Un lieu d’entre-soi élitiste
Le Puy du Fou est une histoire de famille : fondé par le père, c’est désormais le fils, Nicolas de Villiers, qui en est président – et avec lui, ses idéologies. Ce dernier est un homme d’affaires en train de fortement contribuer à l’expansion de l’empire du Puy du fou.
Nicolas de Villiers est également un des producteurs de Vaincre ou mourir. Le film est l’adaptation d’un spectacle du parc, Le Dernier panache, l’histoire romancée du général Charette, en 1793, pleine guerre de Vendée et de son combat contre les méchants révolutionnaires — on caricature malheureusement à peine. Le fond et la forme du film ayant déjà été largement analysés, voyons plutôt qui est aux commandes de ce navet.

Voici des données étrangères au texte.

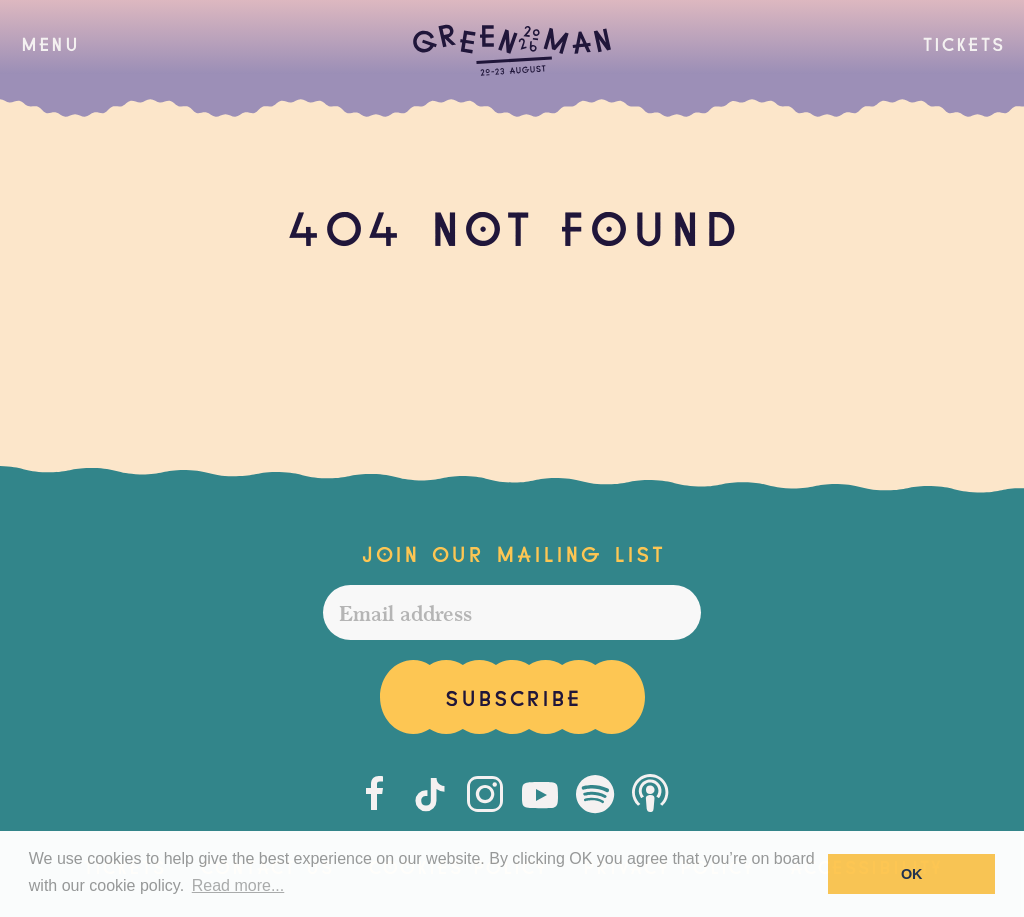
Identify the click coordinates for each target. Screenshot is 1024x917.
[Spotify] (595, 794)
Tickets (963, 42)
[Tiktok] (430, 794)
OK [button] (912, 874)
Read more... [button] (238, 885)
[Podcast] (650, 794)
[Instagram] (485, 794)
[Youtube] (540, 794)
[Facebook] (375, 794)
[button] (49, 43)
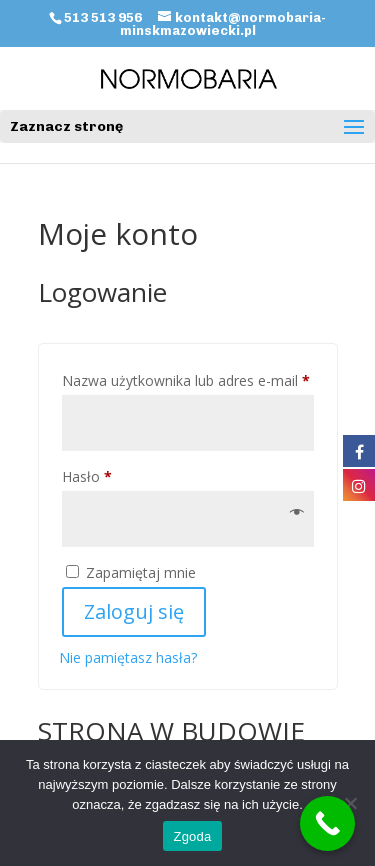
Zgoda (192, 836)
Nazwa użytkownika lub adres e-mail (188, 378)
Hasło (123, 474)
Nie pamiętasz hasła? (128, 657)
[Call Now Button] (327, 823)
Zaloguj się (134, 611)
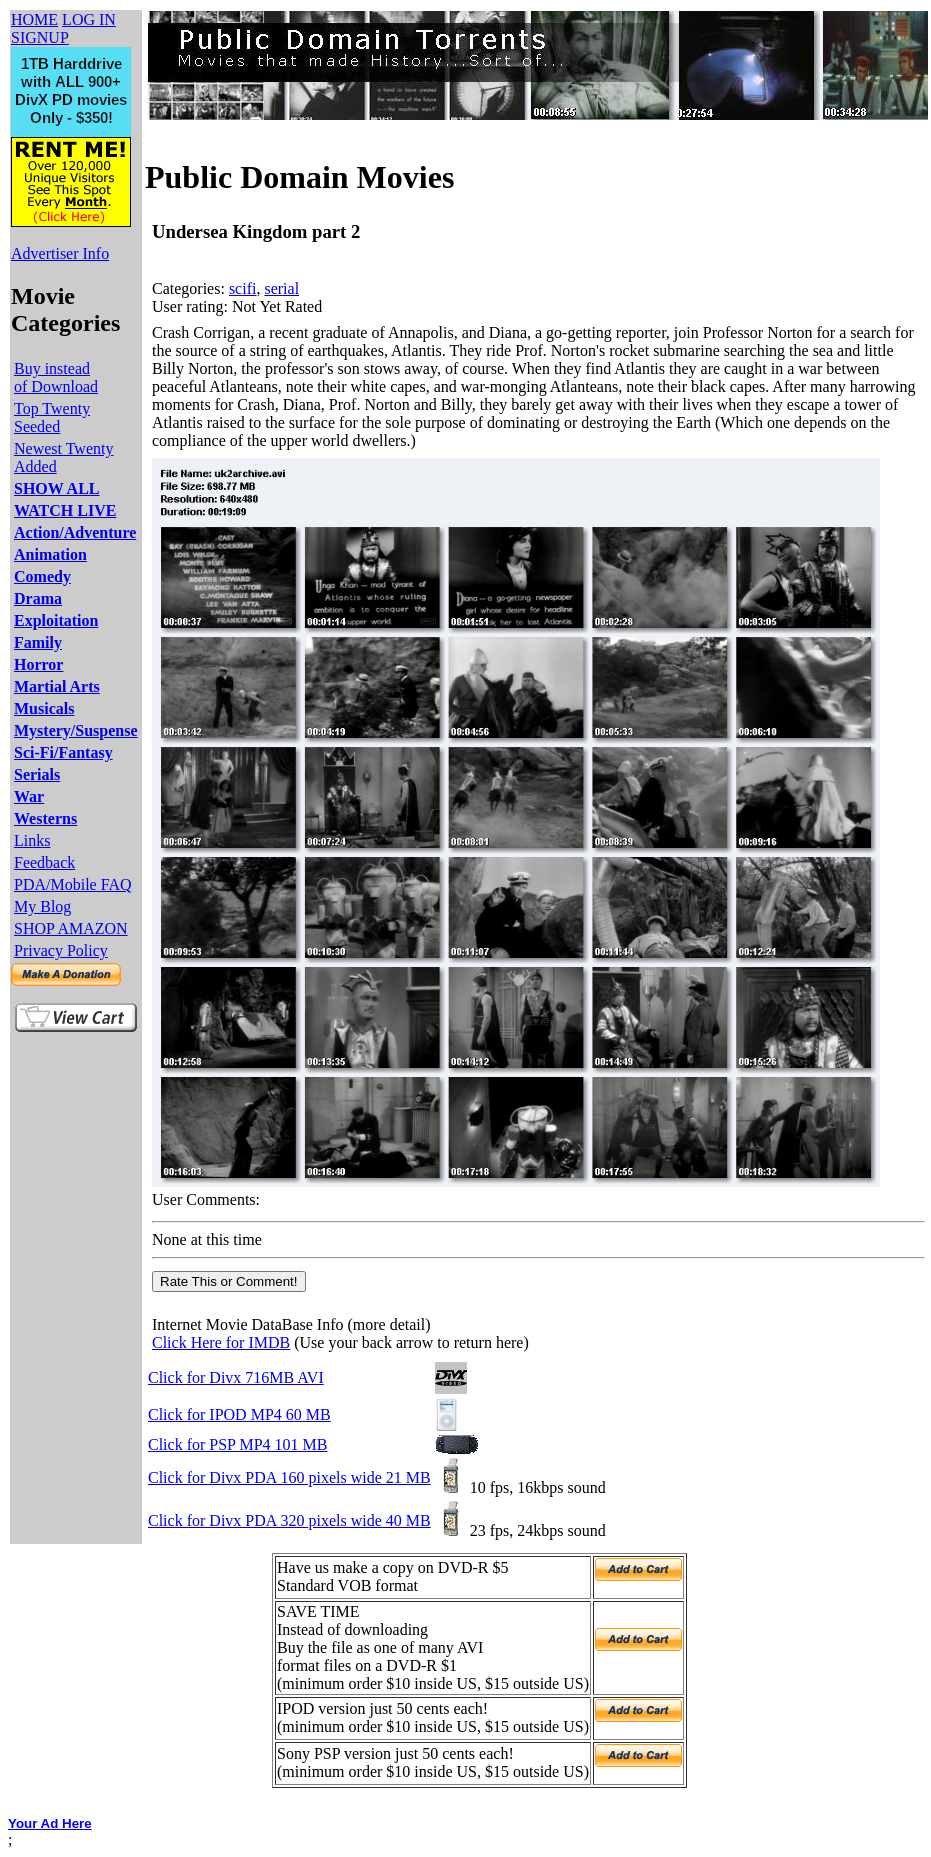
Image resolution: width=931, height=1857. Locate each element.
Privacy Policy (61, 950)
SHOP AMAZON (71, 928)
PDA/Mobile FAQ (73, 884)
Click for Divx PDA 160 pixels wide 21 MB (289, 1477)
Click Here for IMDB (221, 1342)
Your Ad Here (50, 1823)
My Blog (42, 906)
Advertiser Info (60, 253)
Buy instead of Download (56, 377)
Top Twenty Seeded (52, 417)
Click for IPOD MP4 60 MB (239, 1414)
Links (32, 840)
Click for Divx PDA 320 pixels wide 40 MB (289, 1520)
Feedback (44, 862)
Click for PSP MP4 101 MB (237, 1444)
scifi (243, 288)
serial (281, 288)
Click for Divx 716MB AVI (236, 1377)
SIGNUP (40, 37)
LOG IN (89, 19)
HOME (34, 19)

Le film rend hommage aux 200 000 personnes décédées lors de cette guerre de Vendée durant La Terreur. Le problème du film, c’est qu’il commence par l’interview de trois historiens puis, dans la foulée, entame son récit, sans transition. Le message nous semble clair : le film nous que liasse pense que ce que nous allons voir est l’Histoire. Et c’est là tout le problème.
Des crimes de guerre ont été commis durant cette période de l’Histoire de France, c’est indéniable. L’époque est même encore étudiée et analysée. Mais Vaincre ou mourir a la prétention de se présenter comme une réponse. Pire, un outil pédagogique est mis à disposition (il est encore une fois contesté par un historien qui a travaillé sur le film au tout début du projet avant de se retirer).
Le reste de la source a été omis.